### Набор заданий:
- A) За кого выдавал себя Бестужев, чтобы прельстить свою вторую жену, согласно отрывку о Бестужеве?
- B) Перепишите без изменений фрагмент отрывка о Бестужеве: начните со слов «Типография улетела туда» и остановитесь после слов «драке и насилии.».

### Исходный текст:
== == ==
Типография улетела туда же, куда улетело и имение вместе с мыловаренными заводами. Бестужев судился в московском окружном суде за двоеженство — тогда эти дела слушались с присяжными заседателями — и был оправдан, хотя факт преступления был признан. Из дела выяснилось, что свою вторую жену, богатую вдову-купчиху, Бестужев прельстил, выдавая себя за камер-юнкера и несметного богача. Все состояние несчастной женщины было потом проиграно в карты и истрачено на разные аферы. Разбирательство этого громкого процесса наделало в свое время много шума в Москве. Перечислить «мелкие дела» Бестужева не было бы никакой возможности: почти еженедельно у кого-нибудь из московских мировых судей разбиралось какое-нибудь «бестужевское дело»: или по иску с него, или по обвинению его в самоуправстве, драке и насилии.
== == ==
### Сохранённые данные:
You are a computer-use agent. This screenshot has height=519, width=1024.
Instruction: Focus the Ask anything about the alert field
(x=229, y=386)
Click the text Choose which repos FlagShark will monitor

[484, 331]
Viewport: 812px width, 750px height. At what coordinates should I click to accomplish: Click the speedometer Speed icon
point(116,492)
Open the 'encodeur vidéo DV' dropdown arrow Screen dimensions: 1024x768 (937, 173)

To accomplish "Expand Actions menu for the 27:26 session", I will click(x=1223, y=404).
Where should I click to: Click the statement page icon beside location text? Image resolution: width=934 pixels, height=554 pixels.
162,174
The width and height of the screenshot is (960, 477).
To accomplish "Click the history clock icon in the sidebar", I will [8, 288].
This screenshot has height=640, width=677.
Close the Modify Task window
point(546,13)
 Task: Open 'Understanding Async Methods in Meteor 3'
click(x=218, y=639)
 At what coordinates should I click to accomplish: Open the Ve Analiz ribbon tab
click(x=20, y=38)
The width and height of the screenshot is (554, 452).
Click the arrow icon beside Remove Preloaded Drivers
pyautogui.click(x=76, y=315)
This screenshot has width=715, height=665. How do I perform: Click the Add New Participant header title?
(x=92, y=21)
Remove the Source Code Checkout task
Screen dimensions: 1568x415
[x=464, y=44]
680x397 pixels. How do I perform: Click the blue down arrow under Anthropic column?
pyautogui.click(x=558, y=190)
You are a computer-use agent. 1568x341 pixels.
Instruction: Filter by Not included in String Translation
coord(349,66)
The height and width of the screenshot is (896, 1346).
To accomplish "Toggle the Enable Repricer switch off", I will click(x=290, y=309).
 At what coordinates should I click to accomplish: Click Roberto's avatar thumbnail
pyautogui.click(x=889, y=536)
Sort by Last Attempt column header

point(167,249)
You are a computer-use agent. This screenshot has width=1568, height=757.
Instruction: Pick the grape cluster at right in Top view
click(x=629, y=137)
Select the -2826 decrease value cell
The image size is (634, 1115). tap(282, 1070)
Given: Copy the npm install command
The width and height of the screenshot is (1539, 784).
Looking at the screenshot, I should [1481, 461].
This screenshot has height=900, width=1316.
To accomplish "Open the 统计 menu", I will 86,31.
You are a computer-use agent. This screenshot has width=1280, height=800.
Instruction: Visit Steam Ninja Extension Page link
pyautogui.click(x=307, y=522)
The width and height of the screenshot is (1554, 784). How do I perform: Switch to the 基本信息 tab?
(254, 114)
== == ==
### Ответы к заданиям:
- A) За камер-юнкера и несметного богача.

- B)
Типография улетела туда же, куда улетело и имение вместе с мыловаренными заводами. Бестужев судился в московском окружном суде за двоеженство — тогда эти дела слушались с присяжными заседателями — и был оправдан, хотя факт преступления был признан. Из дела выяснилось, что свою вторую жену, богатую вдову-купчиху, Бестужев прельстил, выдавая себя за камер-юнкера и несметного богача. Все состояние несчастной женщины было потом проиграно в карты и истрачено на разные аферы. Разбирательство этого громкого процесса наделало в свое время много шума в Москве. Перечислить «мелкие дела» Бестужева не было бы никакой возможности: почти еженедельно у кого-нибудь из московских мировых судей разбиралось какое-нибудь «бестужевское дело»: или по иску с него, или по обвинению его в самоуправстве, драке и насилии.